** Assigned task **
Convert the records from the line with "Locate an element on the screen. The" through the end of the records into a two-column CSV with the headers input and output. Each entry gets one row, each value goes in one quoted field, and line breaks become spaces.

** Data excerpts **
-.-.-
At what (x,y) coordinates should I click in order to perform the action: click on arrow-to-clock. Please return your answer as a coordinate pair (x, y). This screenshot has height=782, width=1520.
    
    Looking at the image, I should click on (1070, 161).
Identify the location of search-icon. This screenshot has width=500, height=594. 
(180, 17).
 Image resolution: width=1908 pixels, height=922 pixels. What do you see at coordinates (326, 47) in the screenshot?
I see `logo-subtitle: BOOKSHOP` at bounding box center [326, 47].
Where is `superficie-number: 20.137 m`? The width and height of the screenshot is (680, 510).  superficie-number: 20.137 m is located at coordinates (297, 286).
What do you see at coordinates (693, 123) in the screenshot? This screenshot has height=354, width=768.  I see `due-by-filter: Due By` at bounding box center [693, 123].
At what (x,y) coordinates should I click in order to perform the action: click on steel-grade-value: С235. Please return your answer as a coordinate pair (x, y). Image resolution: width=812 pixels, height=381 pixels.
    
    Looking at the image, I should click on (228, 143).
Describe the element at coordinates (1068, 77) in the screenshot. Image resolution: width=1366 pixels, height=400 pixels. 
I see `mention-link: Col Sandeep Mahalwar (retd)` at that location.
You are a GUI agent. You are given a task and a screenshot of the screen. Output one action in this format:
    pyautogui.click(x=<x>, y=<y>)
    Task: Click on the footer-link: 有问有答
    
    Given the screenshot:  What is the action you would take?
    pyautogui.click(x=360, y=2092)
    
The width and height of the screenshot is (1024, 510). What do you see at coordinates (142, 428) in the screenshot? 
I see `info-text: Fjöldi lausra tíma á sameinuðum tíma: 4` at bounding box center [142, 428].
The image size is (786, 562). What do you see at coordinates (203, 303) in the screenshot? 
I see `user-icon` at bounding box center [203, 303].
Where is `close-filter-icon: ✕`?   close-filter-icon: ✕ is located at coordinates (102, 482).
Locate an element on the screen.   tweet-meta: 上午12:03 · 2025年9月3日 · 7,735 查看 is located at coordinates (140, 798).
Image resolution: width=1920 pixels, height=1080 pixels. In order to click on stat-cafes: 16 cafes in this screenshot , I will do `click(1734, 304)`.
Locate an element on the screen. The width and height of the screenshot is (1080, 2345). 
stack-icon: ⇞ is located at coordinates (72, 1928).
-.-.-
** Output **
input,output
"Locate an element on the screen. The width and height of the screenshot is (1080, 2345).","stack-icon: ⇞ is located at coordinates (72, 1928)."